The 5 Foundations of a Strong Spiritual Practice
Those of us who live in the West now have access to an abundance of wisdom teachings from the East, ones that have gradually evolved over thousands of years. Some had even been kept secret for the better part of that time.
Without a second thought, you can place a teacher’s name in the URL bar of your device. In mere seconds, you’ll arrive at their website where you can access a spectrum of free and paid teachings to delight your seeker heart.
If you pop in a a phrase like “non-dual teachings,” the highest teachings from an Eastern perspective, you’ll receive 78,400 possibilities in reply.
What a miracle! I’m deeply grateful for the wealth of spiritual teachings available to us in modern times.
But nothing is secret or special anymore. Basic teachings mingle with the most advanced on bookstore shelves. It can be tempting to skip the rudiments and go for the highest and the best, especially for earnest Westerners.
Is that wise?
Adyashanti is an American-born contemporary spiritual teacher who offers non-dual teachings to his students, and encourages them to pay attention to the fundamentals for the best outcome.

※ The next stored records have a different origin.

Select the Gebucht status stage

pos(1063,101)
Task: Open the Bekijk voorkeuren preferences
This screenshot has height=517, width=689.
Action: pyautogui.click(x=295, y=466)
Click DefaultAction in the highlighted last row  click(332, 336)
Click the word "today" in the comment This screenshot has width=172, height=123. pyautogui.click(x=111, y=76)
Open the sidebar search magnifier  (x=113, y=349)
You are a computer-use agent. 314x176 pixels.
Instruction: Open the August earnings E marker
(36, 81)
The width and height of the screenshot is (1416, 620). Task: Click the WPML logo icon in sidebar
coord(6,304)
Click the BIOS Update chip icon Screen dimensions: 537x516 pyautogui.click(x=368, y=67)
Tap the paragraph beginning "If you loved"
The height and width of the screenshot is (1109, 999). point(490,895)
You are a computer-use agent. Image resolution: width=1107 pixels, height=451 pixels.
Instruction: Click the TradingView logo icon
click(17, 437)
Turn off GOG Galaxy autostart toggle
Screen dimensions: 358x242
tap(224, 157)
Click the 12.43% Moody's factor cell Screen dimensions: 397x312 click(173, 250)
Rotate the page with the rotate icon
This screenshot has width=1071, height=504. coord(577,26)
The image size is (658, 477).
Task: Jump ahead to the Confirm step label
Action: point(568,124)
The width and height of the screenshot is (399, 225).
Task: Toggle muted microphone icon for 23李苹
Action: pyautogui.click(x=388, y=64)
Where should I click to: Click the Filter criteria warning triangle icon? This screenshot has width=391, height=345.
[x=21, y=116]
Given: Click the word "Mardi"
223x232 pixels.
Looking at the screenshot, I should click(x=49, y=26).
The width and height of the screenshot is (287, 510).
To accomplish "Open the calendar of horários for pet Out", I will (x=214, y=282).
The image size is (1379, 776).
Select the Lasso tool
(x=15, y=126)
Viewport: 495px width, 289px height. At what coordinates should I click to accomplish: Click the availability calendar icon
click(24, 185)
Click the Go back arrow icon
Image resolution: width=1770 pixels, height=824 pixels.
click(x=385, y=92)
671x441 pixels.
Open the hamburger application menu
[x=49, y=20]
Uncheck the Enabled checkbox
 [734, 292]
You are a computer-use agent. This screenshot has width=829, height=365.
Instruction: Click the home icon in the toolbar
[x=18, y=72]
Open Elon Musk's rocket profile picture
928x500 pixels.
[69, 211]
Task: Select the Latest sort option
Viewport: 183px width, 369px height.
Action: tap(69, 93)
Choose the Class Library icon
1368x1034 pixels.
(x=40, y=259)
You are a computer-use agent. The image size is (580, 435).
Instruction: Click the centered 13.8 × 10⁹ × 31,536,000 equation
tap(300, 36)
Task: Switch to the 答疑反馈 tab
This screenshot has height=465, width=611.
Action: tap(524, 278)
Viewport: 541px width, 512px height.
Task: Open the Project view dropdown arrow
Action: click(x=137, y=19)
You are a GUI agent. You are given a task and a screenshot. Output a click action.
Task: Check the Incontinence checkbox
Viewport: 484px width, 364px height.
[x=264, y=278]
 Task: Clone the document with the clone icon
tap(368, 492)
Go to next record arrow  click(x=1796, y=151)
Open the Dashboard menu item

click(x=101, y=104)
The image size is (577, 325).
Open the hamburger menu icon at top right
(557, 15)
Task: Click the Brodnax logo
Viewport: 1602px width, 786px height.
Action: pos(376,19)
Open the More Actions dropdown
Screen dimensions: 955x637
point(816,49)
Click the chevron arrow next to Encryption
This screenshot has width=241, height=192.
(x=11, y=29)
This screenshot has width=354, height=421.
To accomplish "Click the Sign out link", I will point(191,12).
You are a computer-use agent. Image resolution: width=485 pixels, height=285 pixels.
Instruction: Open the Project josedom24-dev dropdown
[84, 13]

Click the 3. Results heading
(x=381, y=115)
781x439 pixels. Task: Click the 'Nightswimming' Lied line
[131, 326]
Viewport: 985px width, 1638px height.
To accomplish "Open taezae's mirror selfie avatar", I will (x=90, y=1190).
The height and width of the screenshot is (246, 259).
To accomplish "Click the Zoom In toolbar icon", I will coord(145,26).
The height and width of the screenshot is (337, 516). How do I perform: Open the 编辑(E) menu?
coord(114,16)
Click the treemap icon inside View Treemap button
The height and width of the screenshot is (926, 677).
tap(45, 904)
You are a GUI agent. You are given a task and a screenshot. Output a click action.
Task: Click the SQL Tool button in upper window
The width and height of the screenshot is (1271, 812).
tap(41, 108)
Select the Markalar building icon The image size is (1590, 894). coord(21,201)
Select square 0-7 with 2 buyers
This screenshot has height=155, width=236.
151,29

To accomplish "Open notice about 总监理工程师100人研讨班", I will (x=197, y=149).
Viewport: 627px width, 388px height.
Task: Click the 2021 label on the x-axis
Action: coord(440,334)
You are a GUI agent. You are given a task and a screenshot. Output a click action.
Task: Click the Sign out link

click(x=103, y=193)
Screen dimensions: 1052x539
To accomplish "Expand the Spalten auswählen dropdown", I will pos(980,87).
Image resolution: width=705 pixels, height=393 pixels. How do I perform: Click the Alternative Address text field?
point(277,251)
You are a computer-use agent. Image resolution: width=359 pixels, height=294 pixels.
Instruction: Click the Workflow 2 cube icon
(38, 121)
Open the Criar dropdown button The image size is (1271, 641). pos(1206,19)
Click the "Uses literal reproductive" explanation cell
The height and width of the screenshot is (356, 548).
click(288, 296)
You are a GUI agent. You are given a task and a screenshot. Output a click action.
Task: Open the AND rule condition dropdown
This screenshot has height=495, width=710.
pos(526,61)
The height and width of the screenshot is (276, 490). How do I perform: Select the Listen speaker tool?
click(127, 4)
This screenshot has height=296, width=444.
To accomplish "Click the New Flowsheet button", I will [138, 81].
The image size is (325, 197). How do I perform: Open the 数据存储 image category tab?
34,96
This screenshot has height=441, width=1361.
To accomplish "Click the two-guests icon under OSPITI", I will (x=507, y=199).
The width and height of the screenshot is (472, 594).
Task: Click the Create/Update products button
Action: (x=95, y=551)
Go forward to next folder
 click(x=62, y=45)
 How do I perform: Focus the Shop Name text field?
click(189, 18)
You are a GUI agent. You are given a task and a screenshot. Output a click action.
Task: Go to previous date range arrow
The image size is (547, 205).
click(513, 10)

He’s delineated five spiritual foundations upon which, he says, the entirety of the teachings rest. Without these foundations, he says, you won’t be able to use the teachings efficiently, effectively or wisely. You might even misuse them.
Read through these five foundations and consider whether you have them in place.
1. Clarify Your Aspiration
Everyone’s aspiration is different. Perhaps you want to be a more compassionate person. Perhaps you want to become a great spiritual scholar. Perhaps you want to achieve awakening and no less.
Maybe you just want to suffer less. Many begin their spiritual journey with that desire alone.
Maybe your aspiration isn’t as well formed. Perhaps, it’s a yearning that’s hard to define. Or a wish to know “truth,” whatever that word might mean.
Clarifying your intention will help you stay oriented to what’s most important to you as you travel the spiritual path.
If you’re drawn to spiritual teachings, ask questions like these to clarify your aspiration:
What is spirituality for me?
What am I hoping to experience or discover?
What do I yearn for?
What’s calling me?
Why am I here—reading this spiritual book, watching this video, at this teaching or retreat?
Why am I doing this?
What compels me?
Adyashanti felt compelled to know, “What is enlightenment?” He didn’t know why. He also wanted to live a life of truth and minimize the suffering he caused others.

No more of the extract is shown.